**Your task**. Please reproduce all the data exactly as written and omit the pictures.

########

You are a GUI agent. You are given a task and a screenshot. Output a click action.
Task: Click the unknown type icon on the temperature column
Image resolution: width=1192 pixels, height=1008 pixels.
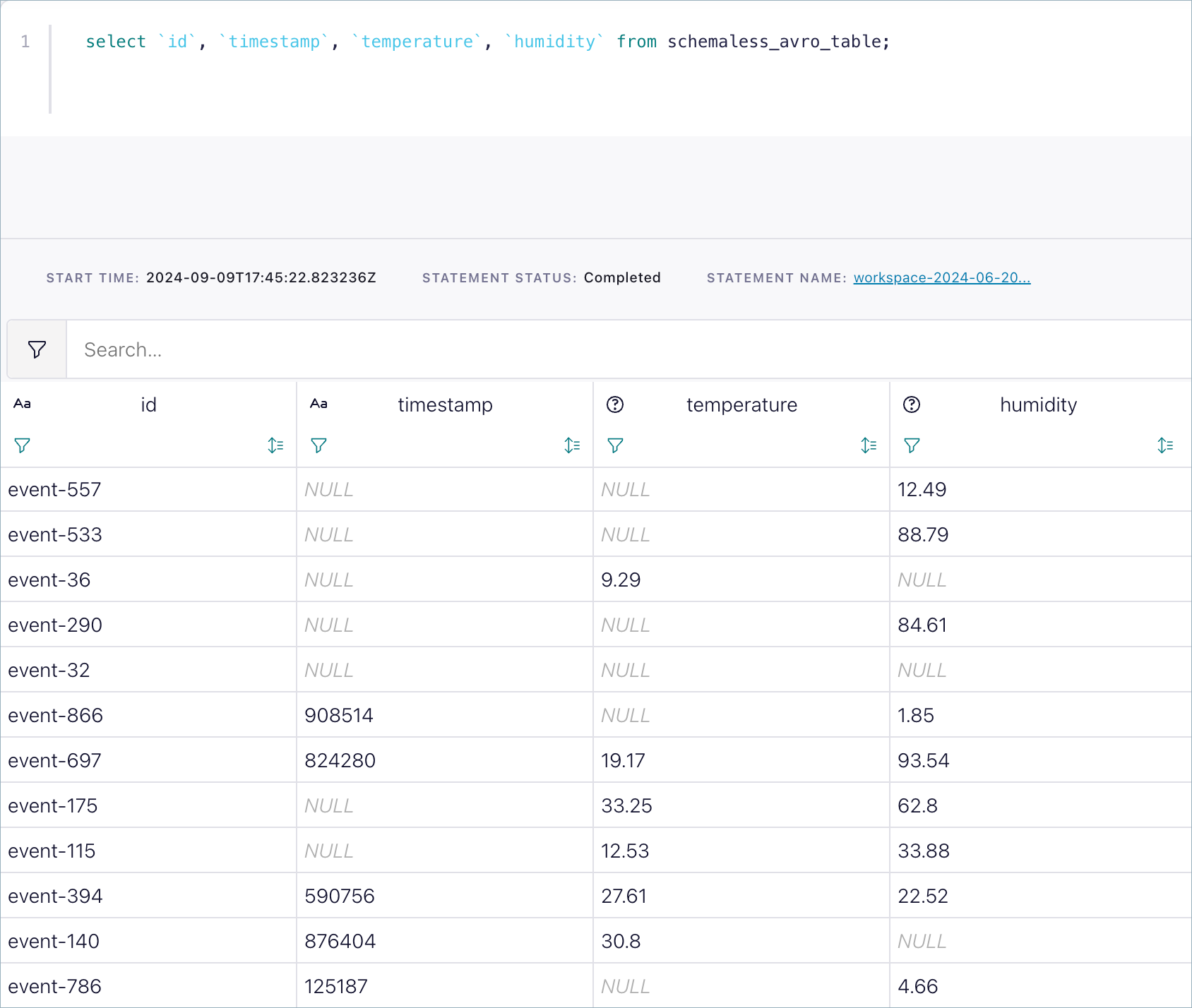(616, 404)
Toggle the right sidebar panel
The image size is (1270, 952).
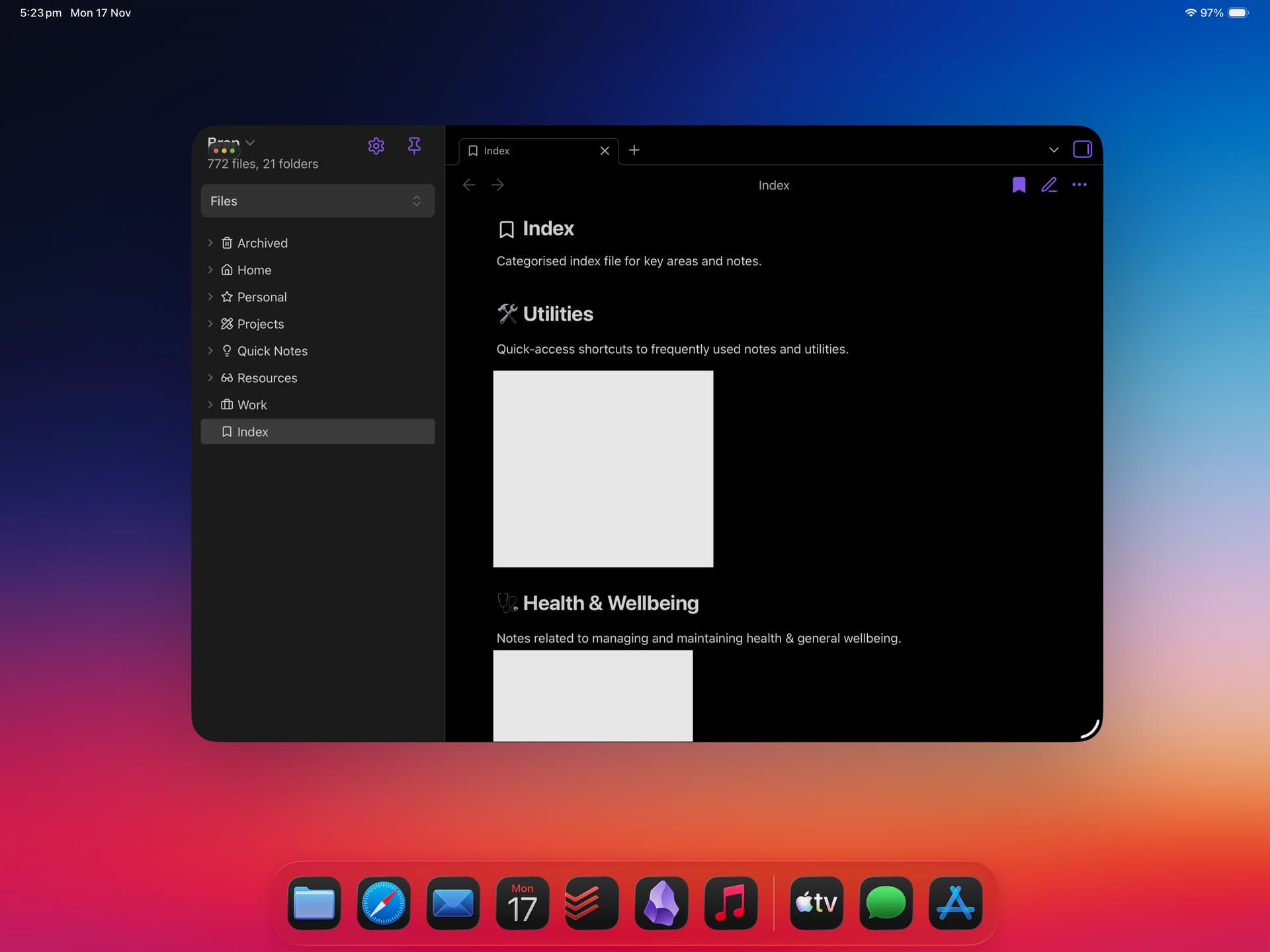[x=1082, y=149]
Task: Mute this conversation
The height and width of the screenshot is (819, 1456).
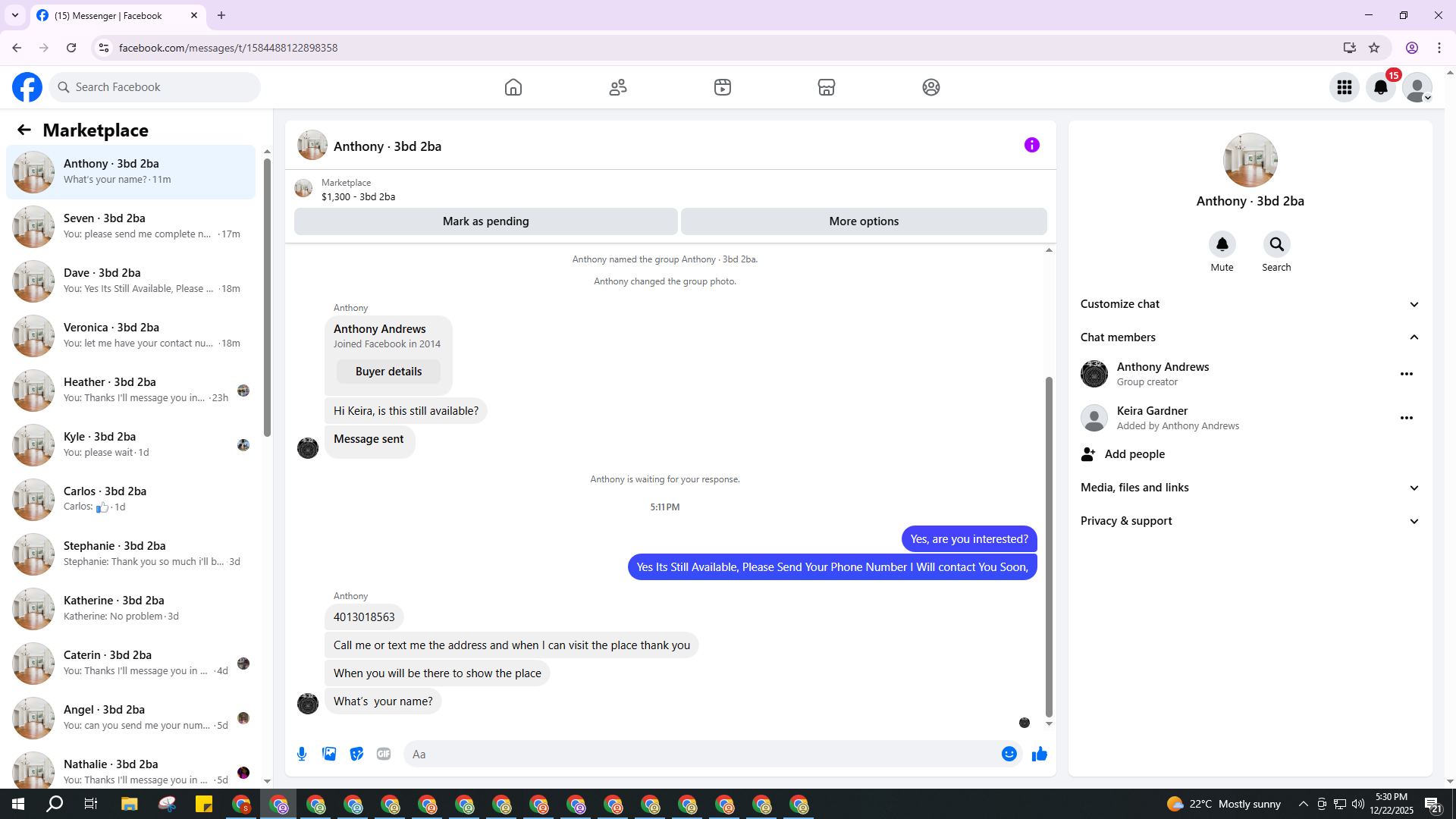Action: pyautogui.click(x=1222, y=245)
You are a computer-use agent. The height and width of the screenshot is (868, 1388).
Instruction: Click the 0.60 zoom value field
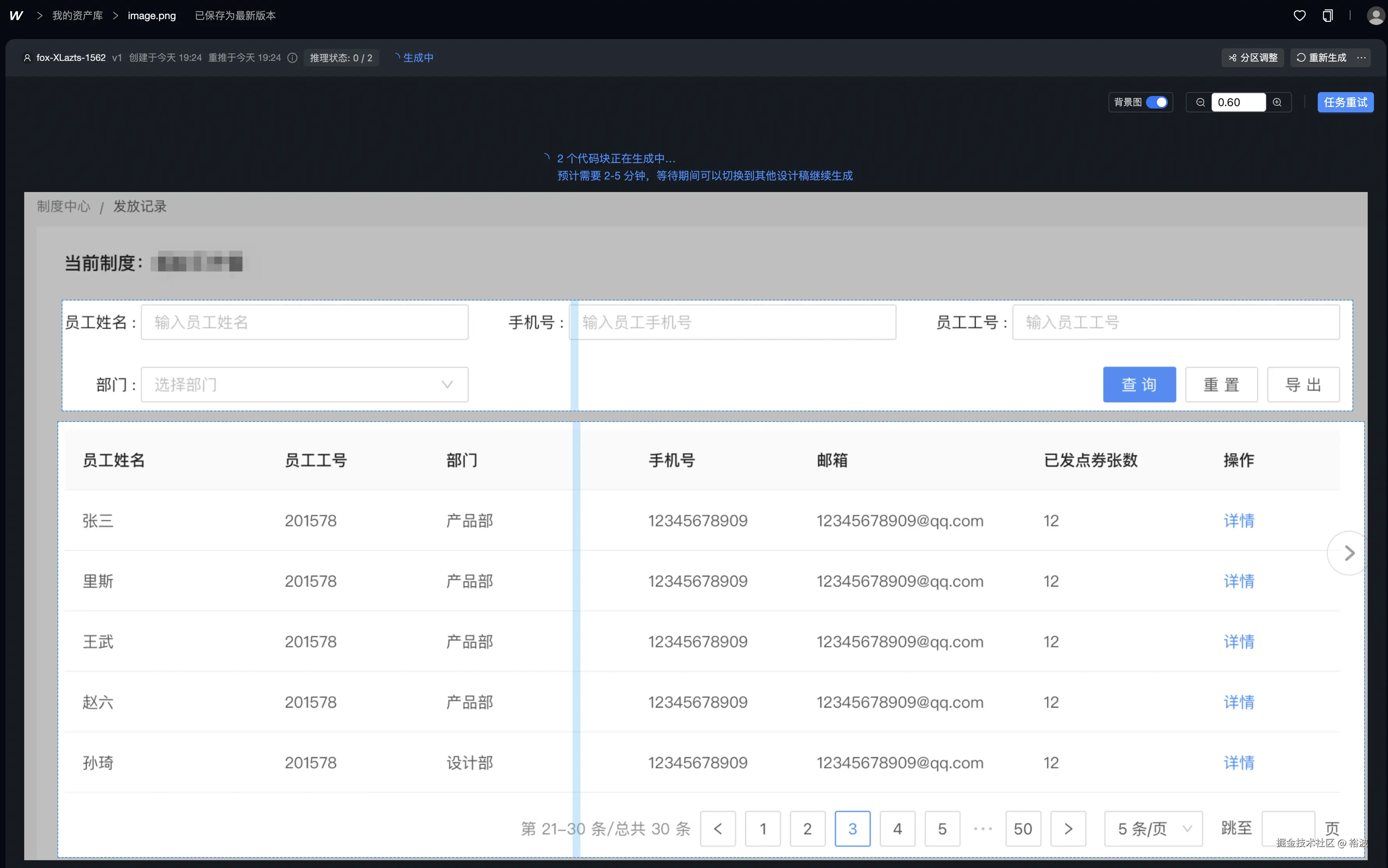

########

**Result of this exercise**.
You are a GUI agent. You are given a task and a screenshot. Output a click action.
Task: Click the unknown type icon on the temperature column
Image resolution: width=1192 pixels, height=1008 pixels.
(616, 404)
Toggle the right sidebar panel
The image size is (1270, 952).
[x=1082, y=149]
Task: Mute this conversation
The height and width of the screenshot is (819, 1456).
Action: pyautogui.click(x=1222, y=245)
You are a computer-use agent. The height and width of the screenshot is (868, 1388).
Instruction: Click the 0.60 zoom value field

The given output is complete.